··· Material for the task
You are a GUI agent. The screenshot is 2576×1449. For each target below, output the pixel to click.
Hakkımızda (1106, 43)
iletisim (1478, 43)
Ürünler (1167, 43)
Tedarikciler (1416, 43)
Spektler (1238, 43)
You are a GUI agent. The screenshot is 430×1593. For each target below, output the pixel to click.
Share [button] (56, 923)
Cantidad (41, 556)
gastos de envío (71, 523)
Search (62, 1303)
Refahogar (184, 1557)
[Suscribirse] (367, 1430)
······
### Task to carry out
For every line of the records that has the word "pixel" in it, make a copy.

### Final answer
You are a GUI agent. The screenshot is 2576×1449. For each target below, output the pixel to click.
You are a GUI agent. The screenshot is 430×1593. For each target below, output the pixel to click.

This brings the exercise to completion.